Hal lain di dalam UU Cipta Kerja, upah minimum kenaikannya inflansi atau pertumbuhan ekonomi. Menggunakan bahasa “atau”, dipilih salah satunya. Sedangkan di UU 13/2003 didasarkan pada survey kebutuhan hidup layak dan turunannya PP 78/2015 menggunakan inflansi dan pertumbuhan ekonomi. Menggunakan kata “dan”, jadi akumulasi dari keduanya.
Sementara di dalam PERPPU berdasarkan variabel inflansi, pertubuhan ekonomi, dan indeks tertentu. Ini yang ditolak buruh. Sebab dalam hukum ketenagakerjaan tidak pernah dikenal indeks tertentu dalam menentukan upah minimum.

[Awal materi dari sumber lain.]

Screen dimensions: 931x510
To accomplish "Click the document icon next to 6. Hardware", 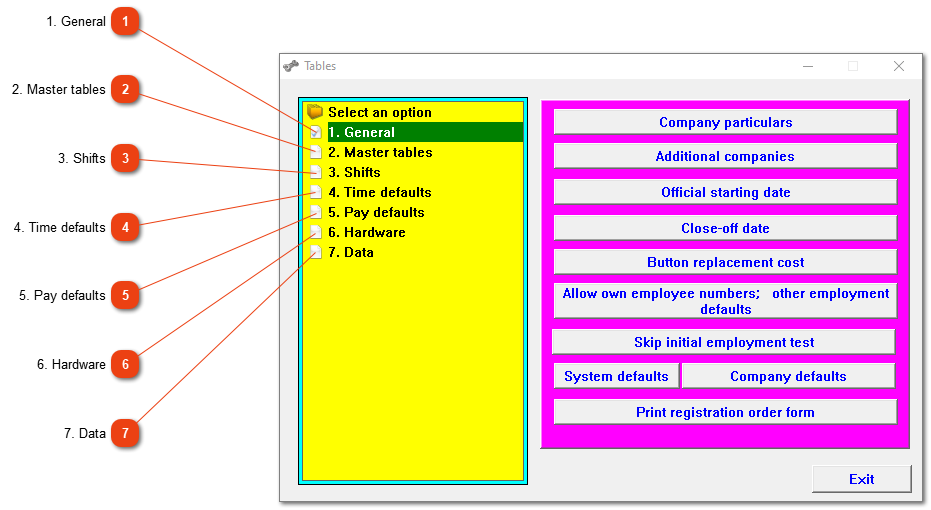I will click(316, 232).
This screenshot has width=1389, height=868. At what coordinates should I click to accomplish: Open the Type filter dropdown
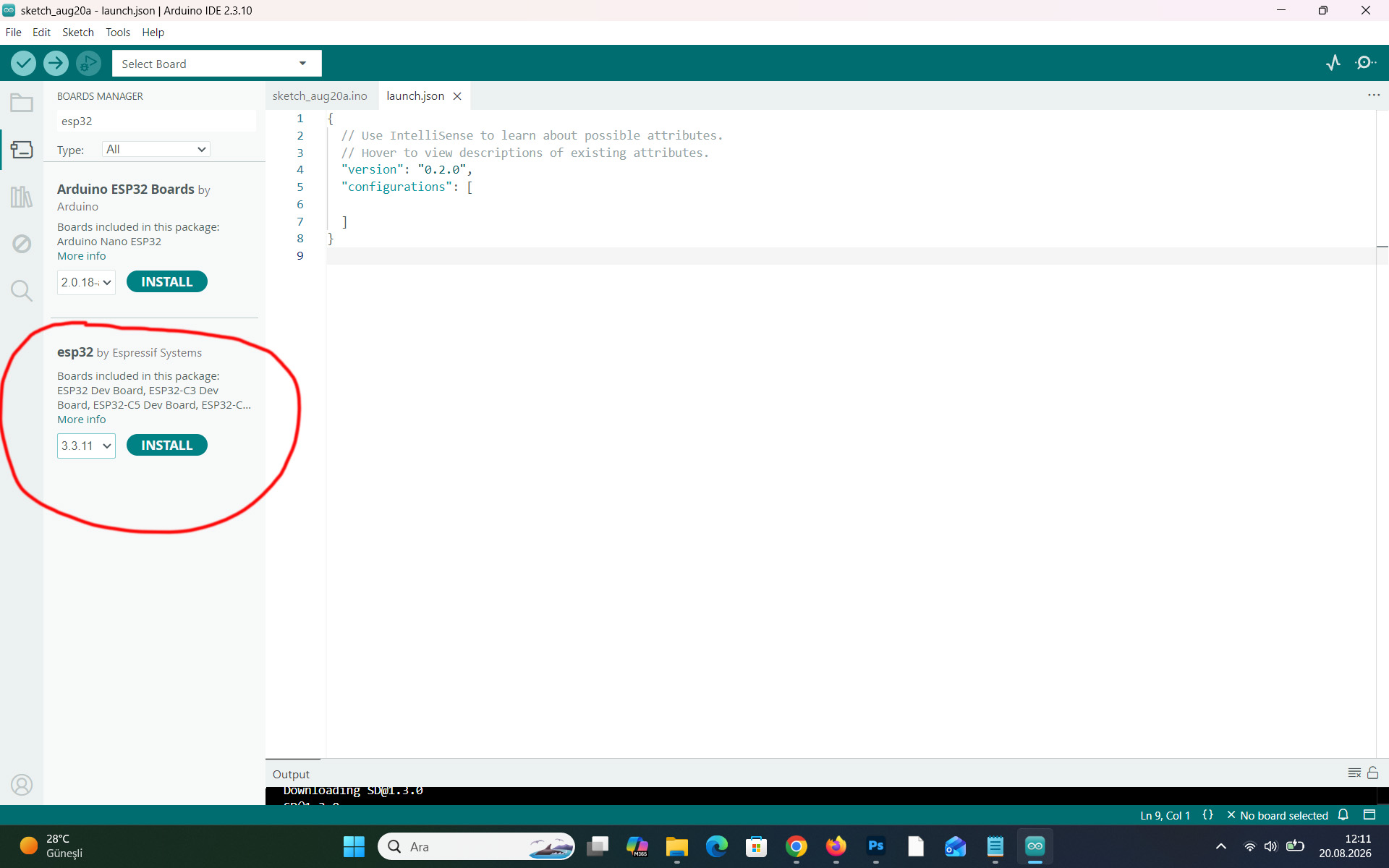pyautogui.click(x=156, y=149)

“Kami menduga indeks tertentu seperti di dalam Permenaker 18/2022, menggunakan indeks 0,1 sampa 0,3. Partai buruh menginginkan tidak perlu indeks tertentu,” jelas Iqbal.
Dalam pasal lain yang ditolak di PERPPU adalah adanya Pasal 88F yang berbunyi, dalam keadaan tertentu Pemerintah dapat menetapkan formula penghitungan upah minimum yang berbeda dengan formula penghitungan upah minimum sebagaimana dimaksud dalam Pasal 88D ayat (2).
Buruh berpendapat, ini seperti memberikan mandat kosong kepada pemerintah. Sehingga bisa seenaknya mengubah-ubah aturan. Permasalahan lain terkait dengan pengupahan, PERPPU juga menegaskan hilangnya upah minimum sektoral.
Iqbal menyimpulkan, persolan dalam PERPPU terkait upah minimum yang ditolak buruh adalah: pertama, UMK bisa diputuskan gubernur bisa juga tidak. Kedua, formula kenaikan upah minimum berdasarkan inflansi, pertumbuhan ekonomi, dan indeks tertentu. Buruh menolak menggunakan indeks tertentu. Ketiga, Pemerintah bisa mengubah formula kenaikan upah minimum, ini juga tidak ditolak buruh. Keempat, upah minimum sektoral dihilangkan.
Catatan kedua yang ditolak buruh adalah outsourcing atau alih daya. Di dalam UU Cipta Kerja, Pasal 64, 65, dan 66 dihapus. Prinsipnya, alih daya diperbolehkan oleh PERPPU, sehingga tidak ada bedanya, meski ada ruang dialog.
Dalam PERPPU disebutkan, perusahaan dapat menyerahkan sebagian pelaksanaan pekerjaan kepada perusahaan lainnya melalui perjanjian alih daya yang dibuat secara tertulis. Pemerintah menetapkan sebagian pelaksanaan pekerjaan dalam Peraturan Pemerintah.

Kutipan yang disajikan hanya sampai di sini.